### Task statement
Would you repeat every line below exactly, please?

### Material to process
────────
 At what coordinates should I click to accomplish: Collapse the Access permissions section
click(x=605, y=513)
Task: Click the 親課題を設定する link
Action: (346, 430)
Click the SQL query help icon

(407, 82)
────────
### Exercise output
 At what coordinates should I click to accomplish: Collapse the Access permissions section
click(x=605, y=513)
Task: Click the 親課題を設定する link
Action: (346, 430)
Click the SQL query help icon

(407, 82)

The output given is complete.